New prisons will be built far from population centers

The regulatory framework to build new penitentiary centers away from population concentrations was approved yesterday by the Salvadoran Congress with the support of 64 deputies from the Nuevas Ideas, GANA, PDC, and PCN caucuses.

The divided FMLN faction voted against and abstained, while ARENA, VAMOS, and Nuestro Tiempo voted against, as they have done with other initiatives related to the fight against criminal groups, including the emergency regime.

Christian Guevara, head of the cyan faction, introduced the initiative containing the bill, for which approval was also requested with a waiver of processing.

“More jails for gang members, so they don’t see the sunlight again” — Guevara wrote on Twitter. He explained that the regulations establish this special regulatory framework for the planning, design, construction, and maintenance of penitentiary centers that are built in the country.

He added that the new prisons are necessary due to the “increase in the population deprived of liberty operated by the exceptional regime”, imposed after the wave of murders at the end of last month. The government has reported that, since the state of emergency came into force on March 27, more than 13,000 gang members have been arrested in the country.

The president of the republic, Nayib Bukele, recently ordered the Penitentiary Center authorities to build penitentiary centers to detain gang members detained by the public and military forces.

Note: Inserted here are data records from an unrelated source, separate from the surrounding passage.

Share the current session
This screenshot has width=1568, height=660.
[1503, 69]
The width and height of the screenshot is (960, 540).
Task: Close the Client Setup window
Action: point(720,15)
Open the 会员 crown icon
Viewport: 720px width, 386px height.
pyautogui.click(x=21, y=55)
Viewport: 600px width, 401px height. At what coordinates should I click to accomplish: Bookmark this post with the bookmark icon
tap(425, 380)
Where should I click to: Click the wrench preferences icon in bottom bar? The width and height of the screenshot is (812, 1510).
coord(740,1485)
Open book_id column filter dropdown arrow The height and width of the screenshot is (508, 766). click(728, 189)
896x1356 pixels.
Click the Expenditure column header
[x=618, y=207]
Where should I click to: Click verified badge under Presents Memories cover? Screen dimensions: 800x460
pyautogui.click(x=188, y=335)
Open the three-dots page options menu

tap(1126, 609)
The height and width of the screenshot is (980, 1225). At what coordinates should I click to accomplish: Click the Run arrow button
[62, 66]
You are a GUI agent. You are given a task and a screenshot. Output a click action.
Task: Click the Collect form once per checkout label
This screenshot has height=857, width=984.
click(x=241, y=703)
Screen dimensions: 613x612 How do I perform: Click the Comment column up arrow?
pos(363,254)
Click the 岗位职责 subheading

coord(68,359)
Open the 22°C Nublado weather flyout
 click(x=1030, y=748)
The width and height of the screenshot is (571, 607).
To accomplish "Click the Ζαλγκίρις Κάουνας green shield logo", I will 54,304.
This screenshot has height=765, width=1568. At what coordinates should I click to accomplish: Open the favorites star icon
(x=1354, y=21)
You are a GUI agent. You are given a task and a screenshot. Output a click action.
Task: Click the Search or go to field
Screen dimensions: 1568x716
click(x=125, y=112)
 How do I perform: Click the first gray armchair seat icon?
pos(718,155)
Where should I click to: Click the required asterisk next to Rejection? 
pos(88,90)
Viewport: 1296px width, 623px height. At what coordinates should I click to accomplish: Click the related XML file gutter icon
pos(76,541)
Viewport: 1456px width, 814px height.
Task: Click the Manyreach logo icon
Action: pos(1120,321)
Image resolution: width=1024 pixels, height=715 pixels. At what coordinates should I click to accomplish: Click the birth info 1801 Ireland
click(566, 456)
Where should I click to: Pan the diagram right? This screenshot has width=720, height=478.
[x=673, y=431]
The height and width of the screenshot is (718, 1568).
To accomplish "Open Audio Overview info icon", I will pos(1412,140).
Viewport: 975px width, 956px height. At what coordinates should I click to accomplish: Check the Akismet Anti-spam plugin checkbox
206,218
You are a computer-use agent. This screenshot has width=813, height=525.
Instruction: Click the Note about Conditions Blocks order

The cyan Congressman Raúl Castillo assured that with this legislation, the errors committed by past administrations, which endorsed the construction of prisons in the middle of the cities, will be corrected.

“The little intelligence that the former presidents of El Salvador had allowed prisons to be built in the middle of cities, but that will change” — Castillo said on Twitter.

“We are going to pass a law so that penal centers are built in the most remote and remote areas of the population. President Nayib Bukele is going to guarantee that there are no more prisons in the middle of the municipalities” — added the cyan legislator.

The new legislation establishes that the Ministry of Public Works and Transportation (MOP) will be in charge of the planning, design, and construction of penitentiary centers, in coordination with the General Directorate of Penitentiary Centers.

The regulation, which consists of 33 articles, provides for tax exemption for those involved in the work’s execution.In addition, it develops a transitory regime for the acquisition of real estate with which “the MOP is empowered to declare the goods, works, and buildings that will comprise the construction area of ​​the penitentiary centers of public utility.”